La maladie a été prise en charge au titre de la législation professionnelle dans le cadre du tableau n° 57, et selon décision du 9 octobre 2019, la caisse primaire d'assurance maladie (ci-après la CPAM) des Bouches du Rhône a fixé, à la date de consolidation du 4 septembre 2019, le taux d'incapacité permanente partielle à 10 % en réparation des séquelles d'une rupture de la coiffe des rotateurs de l'épaule droite, traitée chirurgicalement, chez une assurée gauchère, consistant en une limitation légère de tous les mouvements de l'épaule non dominante.

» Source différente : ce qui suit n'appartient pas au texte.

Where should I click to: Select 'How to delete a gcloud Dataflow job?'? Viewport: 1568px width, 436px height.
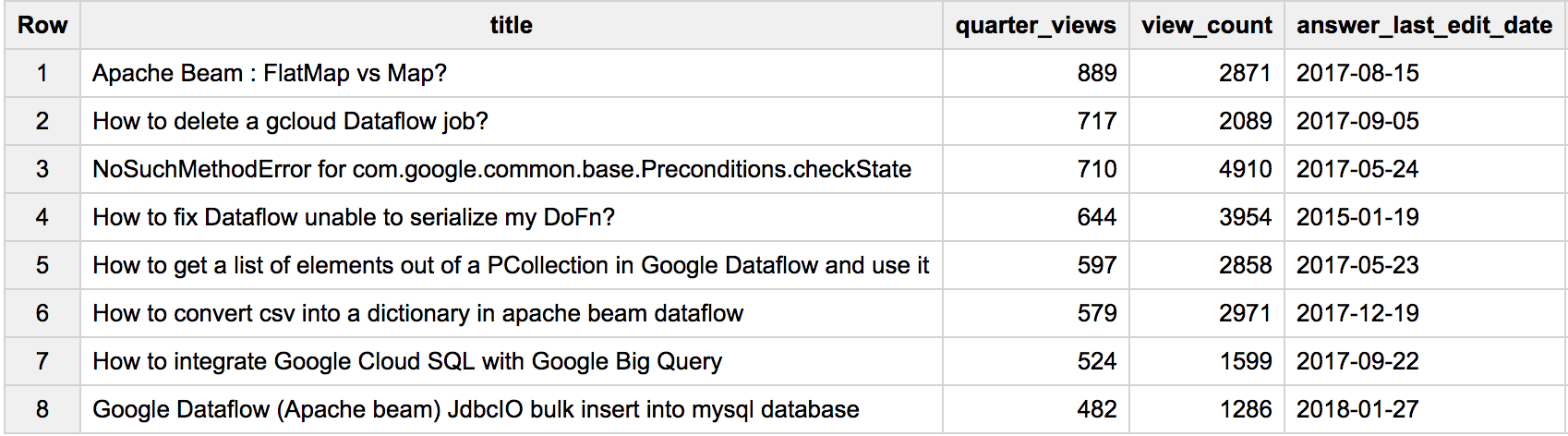[x=290, y=121]
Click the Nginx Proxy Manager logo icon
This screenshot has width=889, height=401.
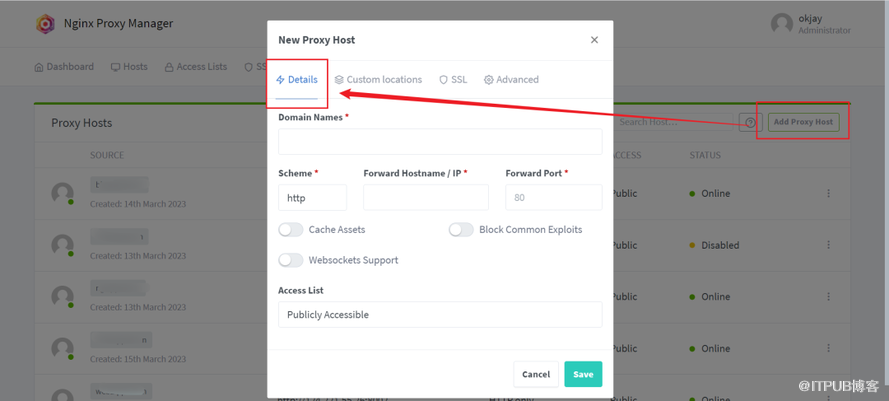[46, 24]
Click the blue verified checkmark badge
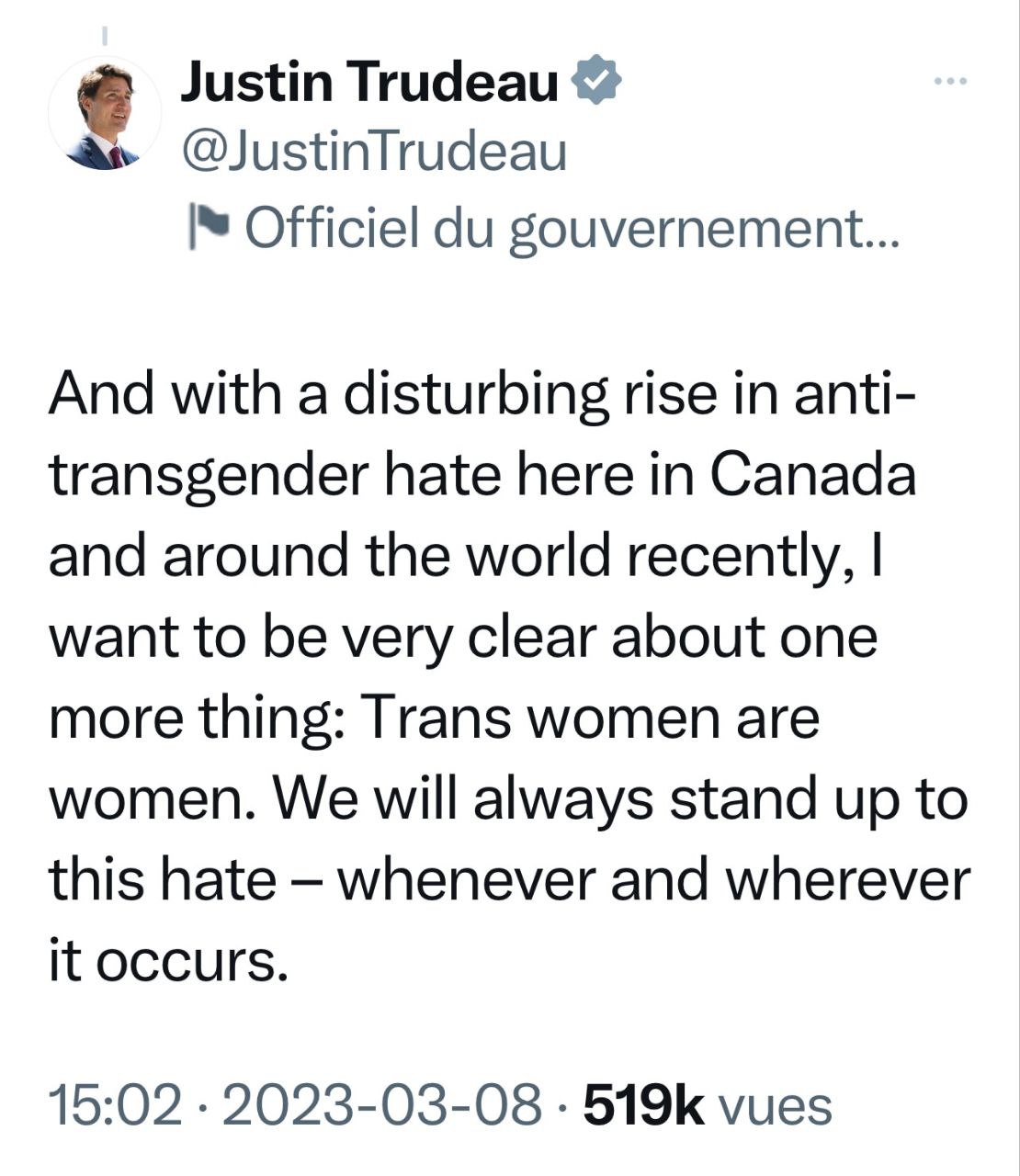Image resolution: width=1020 pixels, height=1176 pixels. coord(597,81)
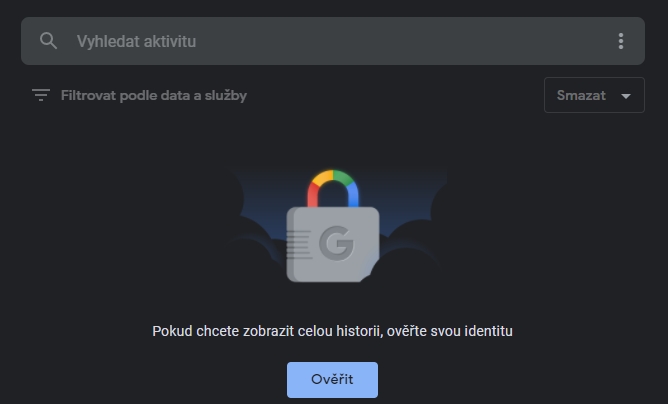Open Filtrovat podle data a služby

[x=153, y=96]
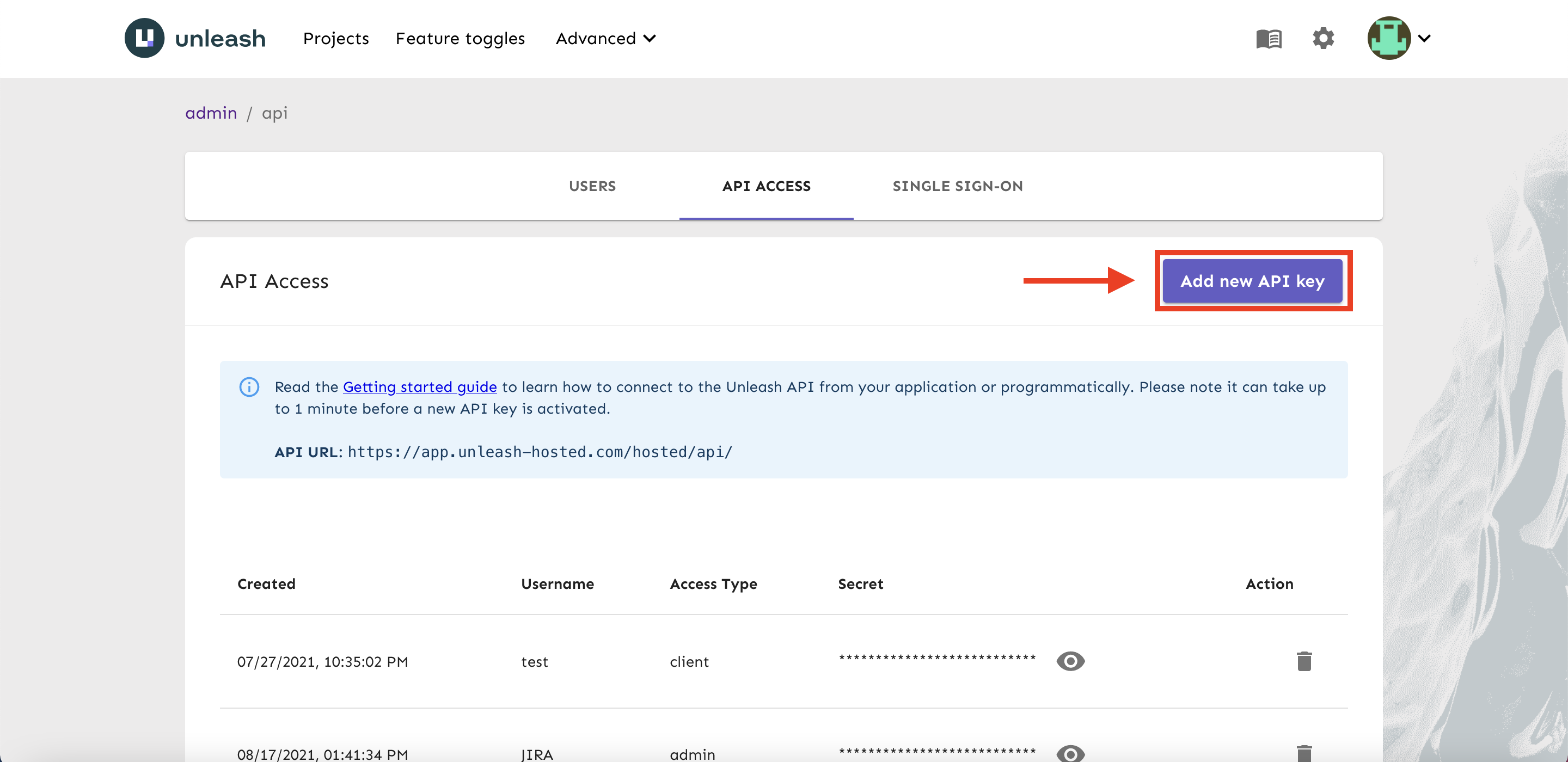1568x762 pixels.
Task: Delete the test client API key
Action: 1304,661
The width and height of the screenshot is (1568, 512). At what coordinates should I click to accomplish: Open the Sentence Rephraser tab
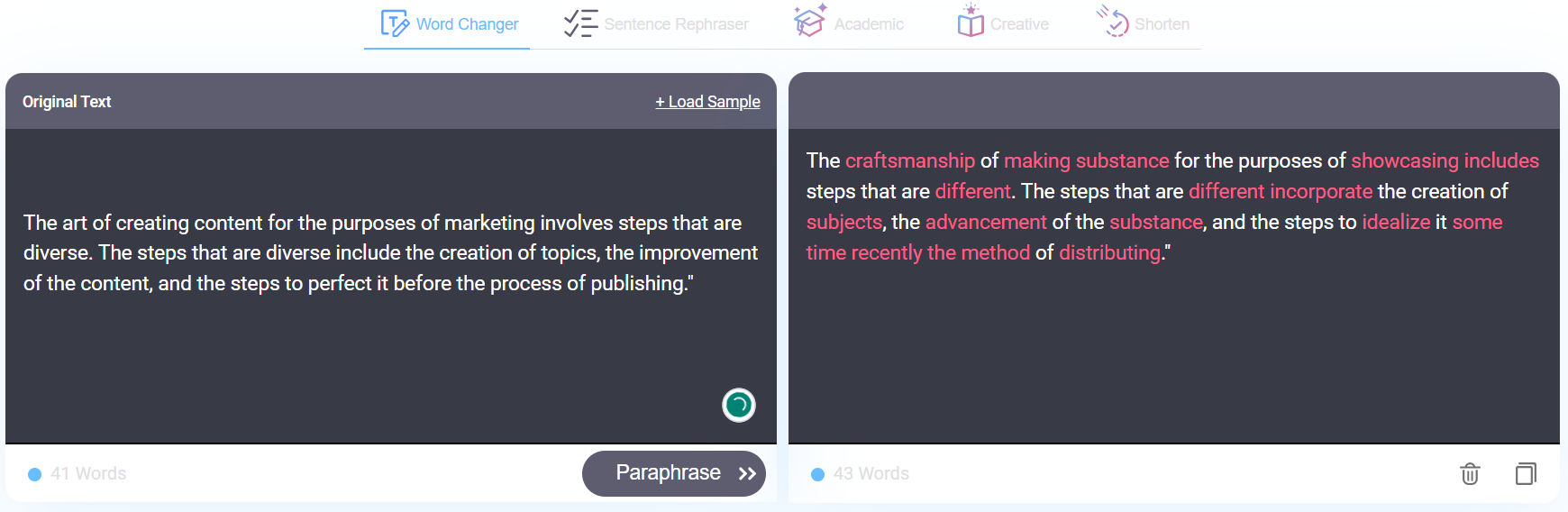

Le 9 décembre 2019, la société [5] a contesté cette décision auprès de la commission médicale de recours amiable.
Par décision en date du 11 février 2020, la commission médicale de recours amiable a maintenu le taux d'incapacité à 10 %.
Saisi par Mme [C] de la contestation cette décision, le pôle social du tribunal judiciaire de Lille, par jugement du 11 octobre 2021, a :
- dit la demande de la société [5] recevable,
- fixé le taux d'incapacité permanente de Mme [C] à 8 % au 5 septembre 2019 suite à une maladie professionnelle (tableau n° 57 des maladies professionnelles : affections péri-articulaires provoquées par certains gestes et postures de travail) déclarée le 25 février 2013, taux opposable à la société [5],
- dit que les frais de consultation médicale seraient à la charge de la Caisse nationale d'assurance maladie,
- condamné la CPAM des Bouches du Rhône aux dépens.
Par courrier recommandé daté du 19 novembre 2021, la CPAM des Bouches du Rhône a interjeté appel du jugement qui lui avait été notifié le 20 octobre 2021.
Par ordonnance en date du 20 septembre 2022 rendue conformément aux dispositions des articles R. 142-16 et suivants du code de la sécurité sociale, une mesure de consultation sur pièces a été ordonnée et le docteur [X], expert près la cour d'appel d'Amiens, a été commis à cet effet.
Le médecin consultant a déposé son rapport le 16 janvier 2023 et a conclu que le taux d'incapacité permanente partielle s'établissait à 10 % à la date du 5 septembre 2019.
Les parties ont été convoquées à l'audience du 25 septembre 2023.
La CPAM des Bouches du Rhône, aux termes de ses conclusions visées par le greffe le 25 septembre 2023, et soutenues oralement à l'audience, demande à la cour de :
- infirmer le jugement du tribunal judiciaire de Lille du 11 octobre 2021,
- entériner l'avis du médecin consultant,
- rétablir le taux d'incapacité permanente partielle de 10 % attribué à Mme [C] suite à la maladie professionnelle du 13 février 2013 et le déclarer opposable à la société [5],
- débouter la société [5] de son recours et de toutes ses demandes.
Elle souligne que le praticien-conseil du service médical a fixé le taux d'incapacité de l'assurée à 10 %, compte tenu des séquelles constatées à la date de consolidation.
Elle précise que l'article 1.1.2 du barème indicatif d'invalidité préconise un taux d'incapacité de 8 à 10 %, en présence d'une limitation légère de tous les mouvements de l'épaule non dominante.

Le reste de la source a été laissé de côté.